端粒DNA序列高度重复，复制较为困难，通常需要额外的蛋白因子进行辅助。CST蛋白能够激活受阻复制叉、重启受阻端粒复制。然而其并不具备起始DNA复制所必需的酶活性，重启复制的机制尚未明确。我们发现解旋酶RECQ4可以与CST发生相互作用，同时解旋高级结构并与MCM10协同作用起始DNA合成，我们的结果还进一步证实其敲除能够导致端粒复制叉的停滞并引发复制性损伤。据此我们提出以下论点，“端粒复制受阻时，CST与所产生的单链端粒DNA相互结合，随后RECQ4通过与CST的相互作用结合到受阻复制叉，并与MCM10一起在相邻的休眠复制起始位点，共同组装复制前体，重启受阻复制位点”。本课题中我们将系统的研究RECQ4重启端粒受阻复制叉的具体机制，该研究将开拓对RECQ4端粒功能的探索，并为进一步明确端粒DNA复制的分子机制奠定基础，同时为以调控端粒复制为手段的肿瘤或衰老治疗提供方案。

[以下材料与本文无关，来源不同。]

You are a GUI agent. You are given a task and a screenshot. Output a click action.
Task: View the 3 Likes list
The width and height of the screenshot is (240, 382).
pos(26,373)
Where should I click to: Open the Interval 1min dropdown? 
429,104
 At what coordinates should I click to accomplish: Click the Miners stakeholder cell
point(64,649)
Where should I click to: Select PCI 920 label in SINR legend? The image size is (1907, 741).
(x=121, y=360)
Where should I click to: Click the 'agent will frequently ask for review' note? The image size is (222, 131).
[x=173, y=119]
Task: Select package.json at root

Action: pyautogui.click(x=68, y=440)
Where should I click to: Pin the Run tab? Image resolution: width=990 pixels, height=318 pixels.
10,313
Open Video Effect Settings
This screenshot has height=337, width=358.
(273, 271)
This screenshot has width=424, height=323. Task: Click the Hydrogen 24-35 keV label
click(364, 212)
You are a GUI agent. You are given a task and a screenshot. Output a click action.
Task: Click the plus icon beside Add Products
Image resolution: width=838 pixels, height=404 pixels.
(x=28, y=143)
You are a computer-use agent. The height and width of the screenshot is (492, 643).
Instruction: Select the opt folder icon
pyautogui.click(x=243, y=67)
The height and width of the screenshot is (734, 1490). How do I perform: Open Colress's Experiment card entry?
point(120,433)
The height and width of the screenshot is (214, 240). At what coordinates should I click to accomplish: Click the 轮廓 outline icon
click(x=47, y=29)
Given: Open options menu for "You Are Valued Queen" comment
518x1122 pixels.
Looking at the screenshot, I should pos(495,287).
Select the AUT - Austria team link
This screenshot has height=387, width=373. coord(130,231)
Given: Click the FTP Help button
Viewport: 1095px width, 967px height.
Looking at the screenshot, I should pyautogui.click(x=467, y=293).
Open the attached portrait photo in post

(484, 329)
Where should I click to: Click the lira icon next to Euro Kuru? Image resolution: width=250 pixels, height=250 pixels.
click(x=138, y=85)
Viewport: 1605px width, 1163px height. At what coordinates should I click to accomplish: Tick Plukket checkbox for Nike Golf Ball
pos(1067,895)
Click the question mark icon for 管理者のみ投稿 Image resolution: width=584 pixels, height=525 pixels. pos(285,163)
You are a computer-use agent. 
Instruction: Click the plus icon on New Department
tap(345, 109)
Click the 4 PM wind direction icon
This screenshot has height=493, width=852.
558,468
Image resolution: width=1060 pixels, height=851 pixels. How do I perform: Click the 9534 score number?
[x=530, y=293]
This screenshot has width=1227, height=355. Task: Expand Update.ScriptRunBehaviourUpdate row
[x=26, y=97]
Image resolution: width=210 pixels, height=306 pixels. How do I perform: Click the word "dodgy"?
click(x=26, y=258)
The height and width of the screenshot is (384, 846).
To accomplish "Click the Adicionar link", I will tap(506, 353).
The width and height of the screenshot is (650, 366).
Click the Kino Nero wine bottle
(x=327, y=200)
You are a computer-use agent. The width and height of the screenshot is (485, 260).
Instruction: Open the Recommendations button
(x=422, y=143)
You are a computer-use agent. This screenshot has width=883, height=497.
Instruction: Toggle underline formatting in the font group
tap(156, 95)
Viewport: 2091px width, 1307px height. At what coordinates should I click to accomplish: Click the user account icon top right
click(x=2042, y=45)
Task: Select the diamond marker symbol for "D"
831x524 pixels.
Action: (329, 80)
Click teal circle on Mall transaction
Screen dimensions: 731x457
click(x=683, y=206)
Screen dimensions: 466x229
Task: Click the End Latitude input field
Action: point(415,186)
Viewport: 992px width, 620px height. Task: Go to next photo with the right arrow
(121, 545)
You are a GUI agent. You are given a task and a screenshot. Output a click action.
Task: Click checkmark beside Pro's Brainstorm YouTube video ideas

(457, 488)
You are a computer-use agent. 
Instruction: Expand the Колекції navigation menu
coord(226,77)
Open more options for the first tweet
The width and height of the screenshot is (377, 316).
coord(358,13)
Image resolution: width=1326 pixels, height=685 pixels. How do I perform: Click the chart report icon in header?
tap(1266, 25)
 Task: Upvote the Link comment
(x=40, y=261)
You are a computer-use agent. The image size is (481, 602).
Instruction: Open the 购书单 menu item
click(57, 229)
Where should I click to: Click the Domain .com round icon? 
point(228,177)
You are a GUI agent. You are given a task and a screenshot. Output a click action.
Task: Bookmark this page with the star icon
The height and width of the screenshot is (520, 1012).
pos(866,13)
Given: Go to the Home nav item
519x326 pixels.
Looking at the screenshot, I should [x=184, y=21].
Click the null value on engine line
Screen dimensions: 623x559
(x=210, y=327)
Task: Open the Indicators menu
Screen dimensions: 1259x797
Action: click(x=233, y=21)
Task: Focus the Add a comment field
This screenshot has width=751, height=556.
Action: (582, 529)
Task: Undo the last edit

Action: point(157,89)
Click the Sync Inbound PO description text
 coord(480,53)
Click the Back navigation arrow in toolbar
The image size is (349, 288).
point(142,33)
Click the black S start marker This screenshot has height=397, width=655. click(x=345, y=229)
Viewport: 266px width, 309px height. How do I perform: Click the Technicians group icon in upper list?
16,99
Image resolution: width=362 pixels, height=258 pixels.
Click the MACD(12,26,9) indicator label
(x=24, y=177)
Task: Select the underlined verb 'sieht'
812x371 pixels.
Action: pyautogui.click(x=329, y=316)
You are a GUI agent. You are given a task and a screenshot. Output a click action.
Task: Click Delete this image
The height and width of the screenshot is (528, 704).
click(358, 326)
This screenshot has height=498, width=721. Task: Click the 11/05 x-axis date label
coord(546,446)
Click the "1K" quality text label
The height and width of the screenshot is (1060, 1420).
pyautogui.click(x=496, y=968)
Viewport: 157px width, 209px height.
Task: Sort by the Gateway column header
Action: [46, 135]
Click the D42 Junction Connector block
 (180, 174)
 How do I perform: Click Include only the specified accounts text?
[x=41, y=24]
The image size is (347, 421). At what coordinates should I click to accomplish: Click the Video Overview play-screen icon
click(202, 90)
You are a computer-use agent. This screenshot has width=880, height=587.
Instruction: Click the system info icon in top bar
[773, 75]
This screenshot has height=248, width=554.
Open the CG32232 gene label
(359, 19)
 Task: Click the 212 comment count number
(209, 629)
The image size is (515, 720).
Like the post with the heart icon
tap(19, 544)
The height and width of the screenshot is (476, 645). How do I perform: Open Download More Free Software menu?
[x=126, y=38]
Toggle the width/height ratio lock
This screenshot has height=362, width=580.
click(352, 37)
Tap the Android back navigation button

Telomere DNA with reparative guanine-rich sequence were thought to be a physical blockade of the end chromosomes. DNA replication in telomere area is deemed to be difficult compared with the other parts of genome, which requires additional co-factors to facilitate the process. In the previous study, we have reported that the newly identified telomere binding protein complex CTC1-STN1-TEN1 could reinitiate the stalled telomere replication forks, through firing the dominate origins nearby. However, CST complex could only bind to the ssDNA and doesn't exhibit the properties of DNA polymerase, topoisomerase or helicase, which is required for the DNA replication re-initiation, suggesting there must be some other replication factors participating in the process. To further investigate the mechanism of replication re-initiation in telomere, we managed to identify the proteins which could interact with CST, and RECQ4 turns out to be one of these co-factors. RECQ4 is a member of RECQ helicase family, which could unwind double strand DNA and initiate the replication. Mutations in RECQ4 lead to specific features of Rothmans-Thomson syndrome, including spares hair, skeletal abnormalities, short life span and increased risk of cancer. Moreover, we identified that RECQ4 knockout could induce telomere replication disorders as well as stalled telomere replication forks. Based on these observations, we raised our proposal, that is "When replication fork stalling occurs, CST could locate to these regions via its ssDNA binding domain, subsequently RECQ4 could be recruited to the stalled forks through the interaction with CST, then initiates the Pre-initiation complex formation and restarts the stalled replication". We are going to further investigate the mechanism of RECQ4 in restarting the stalled replication fork restart here, it will not only broad our knowledge of telomere function of RECQ4 but also guide our current aging and cancer therapy which based on regulating telomere replication.